Summary
Highlights
Fingerprinting has been used by law enforcement for identification, with its history tracing back thousands of years to ancient civilizations in China, Babylon, and Japan. These cultures used fingerprints in business contracts as a form of unforgeable identification.
In Europe, scientists like Dr. Nehemiah Grew and Marcelo Malpighi began studying the epidermal layer and distinct ridge patterns of human skin. Malpighi, using an early microscope, observed fingerprints in detail, discovering their role in increasing friction for gripping objects, although he did not recognize their individual uniqueness.
During the British colonization of India in 1858, Sir William James Herschel started using handprints and later fingerprints on contracts and official documents to prevent fraud. He observed that fingerprints remained constant throughout a person's life, concluding their permanence and uniqueness.
Henry Faulds, a pioneer in dactyloscopy, studied fingerprints extensively in Japan and advocated for their use in identification. His work was passed to Sir Francis Galton, who published 'Fingerprints' in 1892, establishing that fingerprints are formed before birth and persist throughout life, and identifying specific details now known as Galton details.
In 1892, detective Eduardo Alvarez in Buenos Aires, Argentina, used a bloody thumbprint found at a crime scene to identify and convict a mother who had murdered her two children.
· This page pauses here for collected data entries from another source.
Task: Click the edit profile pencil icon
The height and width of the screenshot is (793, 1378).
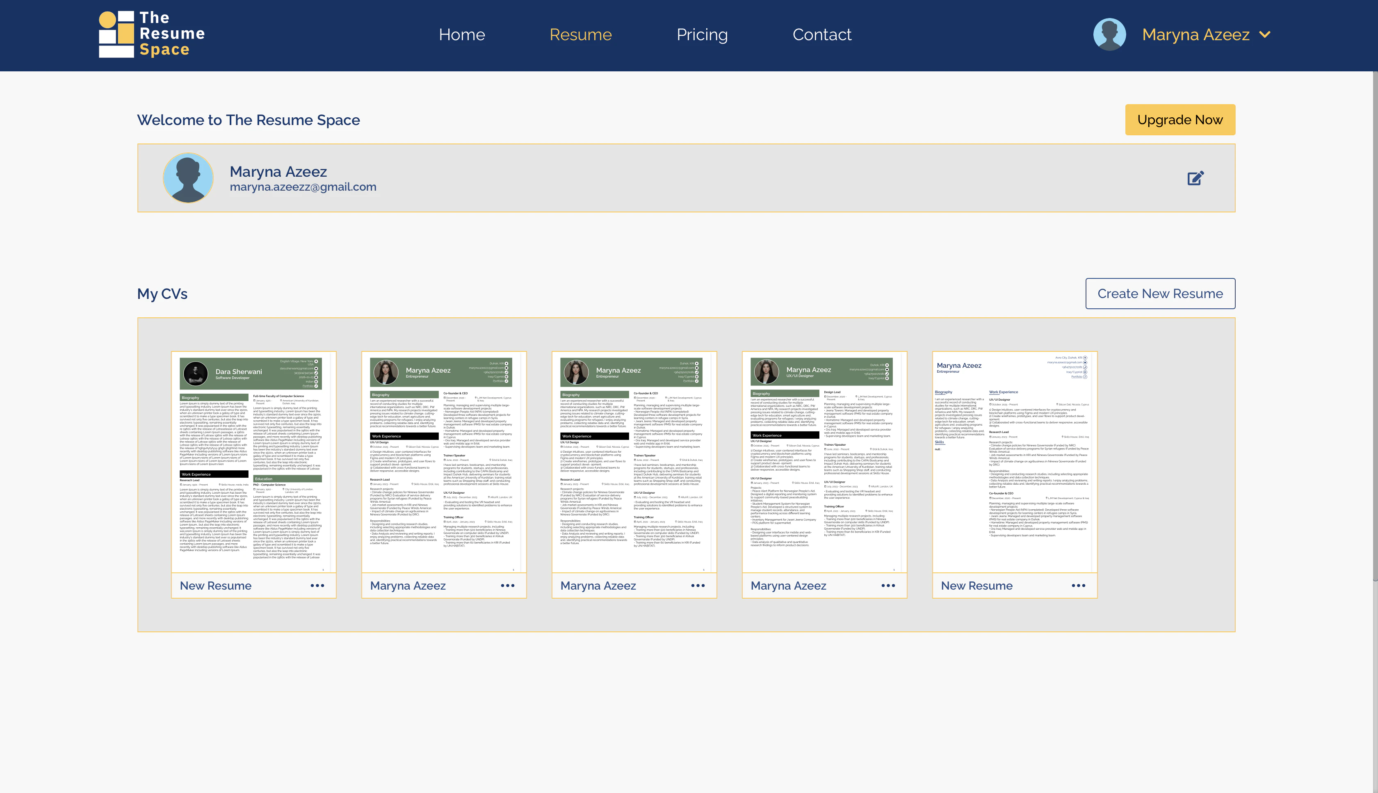Action: tap(1196, 178)
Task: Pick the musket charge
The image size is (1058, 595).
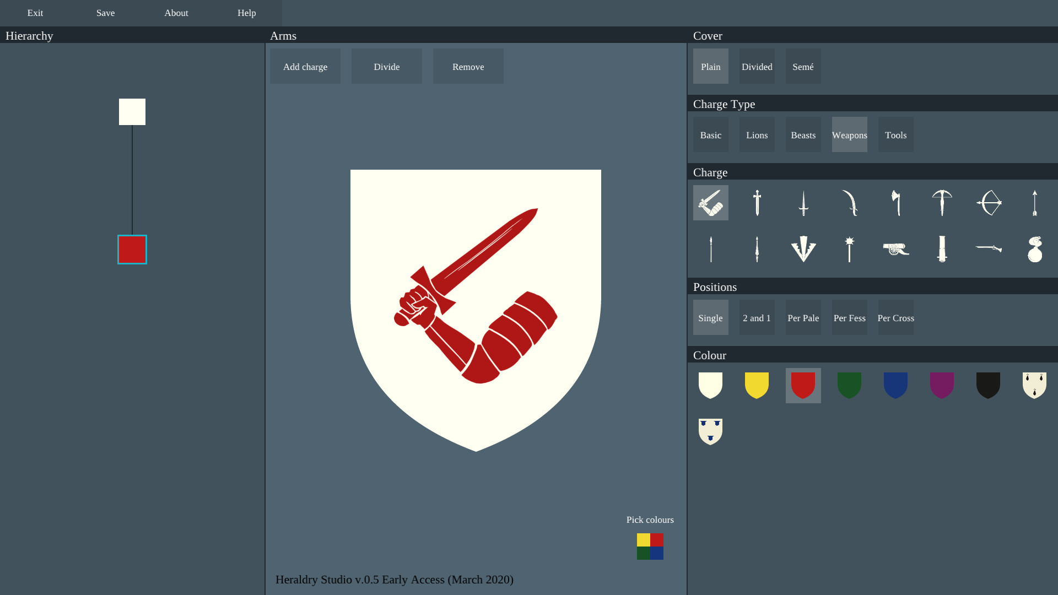Action: click(989, 249)
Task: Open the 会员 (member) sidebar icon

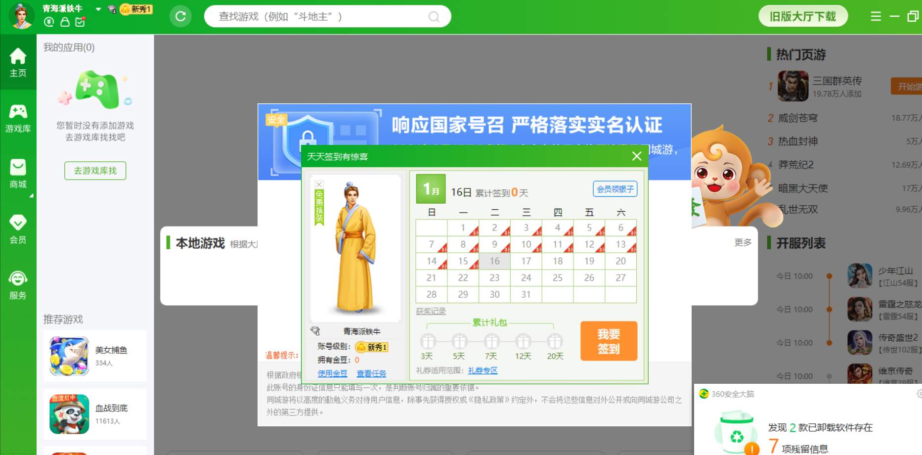Action: pyautogui.click(x=18, y=229)
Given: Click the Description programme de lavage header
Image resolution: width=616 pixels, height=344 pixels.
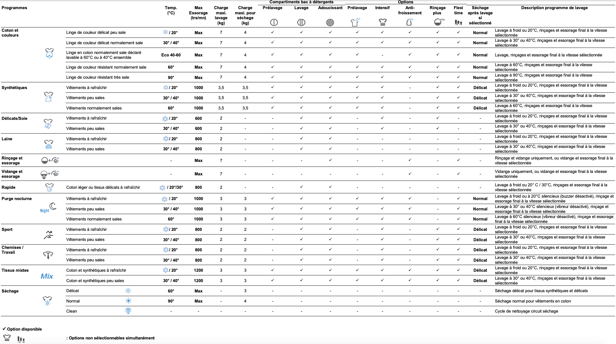Looking at the screenshot, I should (x=554, y=8).
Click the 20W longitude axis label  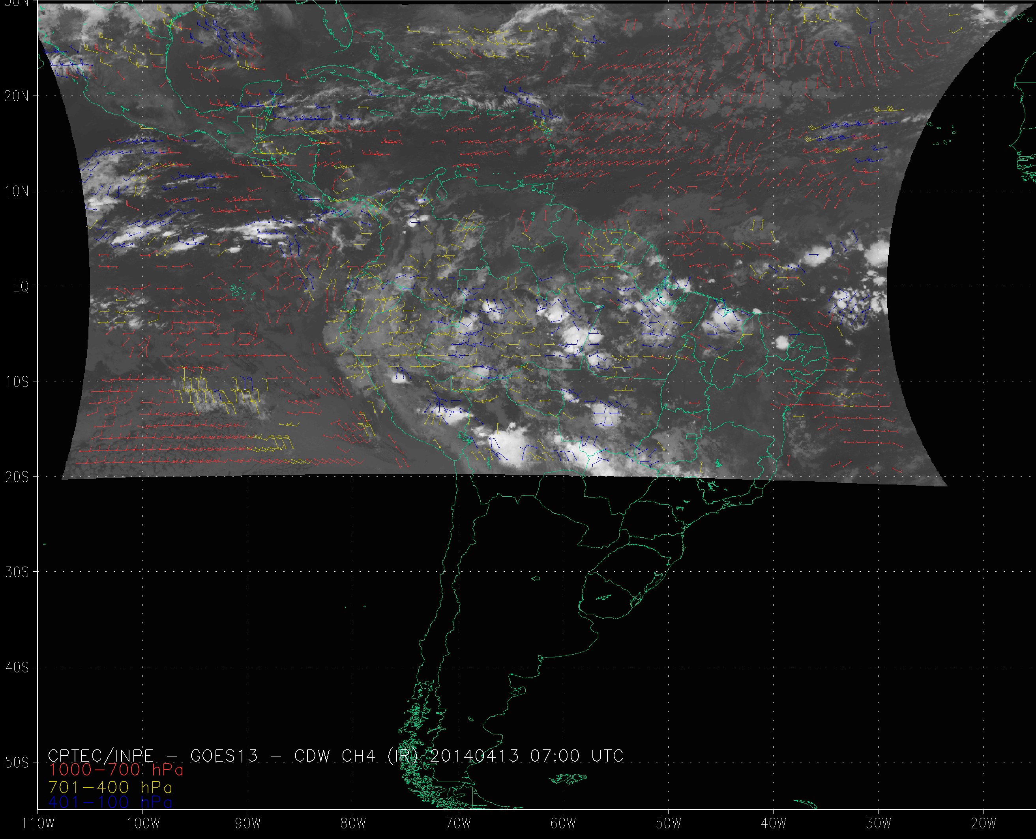[x=983, y=823]
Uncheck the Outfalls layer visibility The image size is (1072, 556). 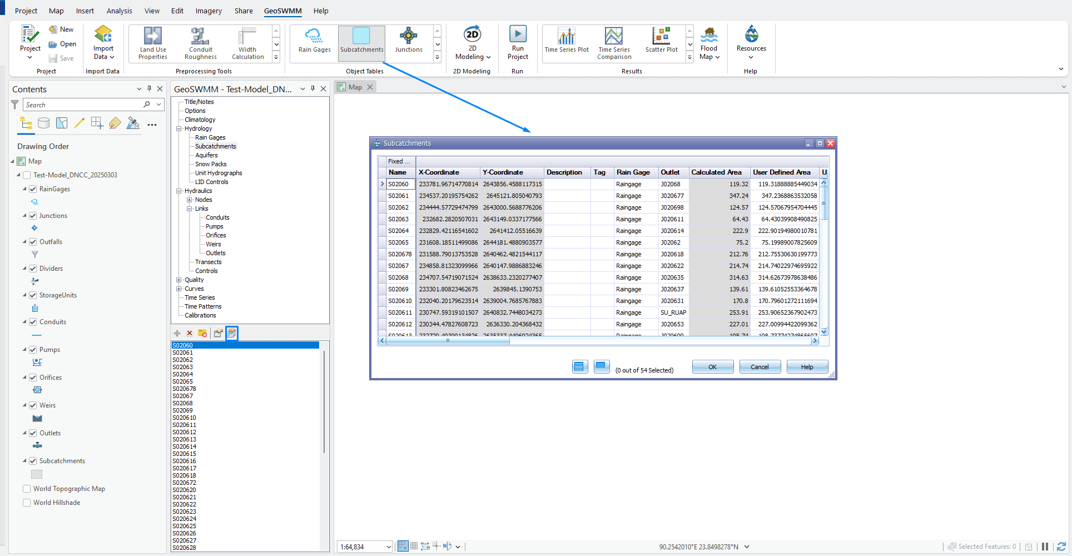tap(33, 241)
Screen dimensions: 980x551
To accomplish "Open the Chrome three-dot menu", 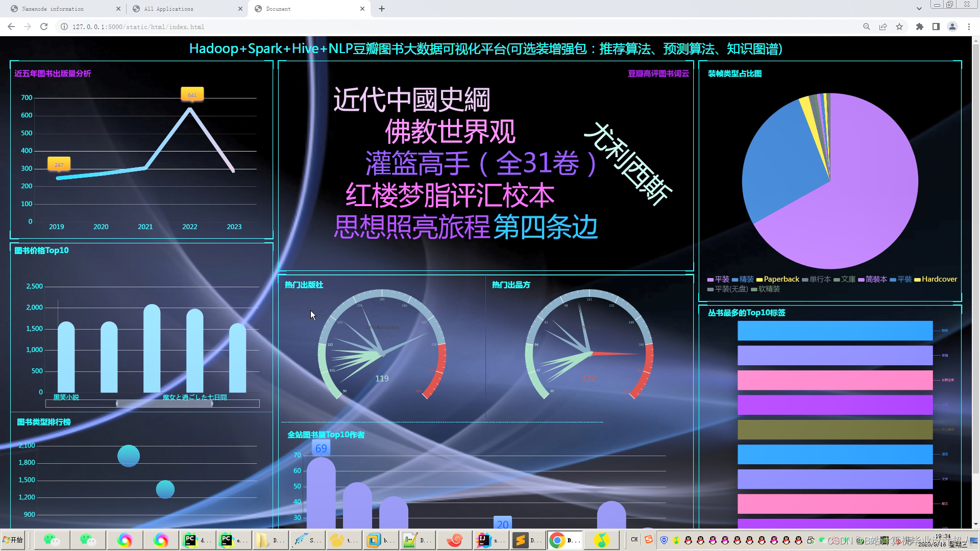I will [969, 27].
This marked the first recorded crime solved using fingerprint identification.
Within a decade, fingerprinting was adopted globally for forensic analysis. The US established its fingerprinting system in 1902, maintained by the FBI with millions of prints, including those for various licenses. Despite being considered strong evidence, fingerprints have flaws, as they rely on examiner interpretation of often partial or smudged prints, leading to potential inaccuracies and biases.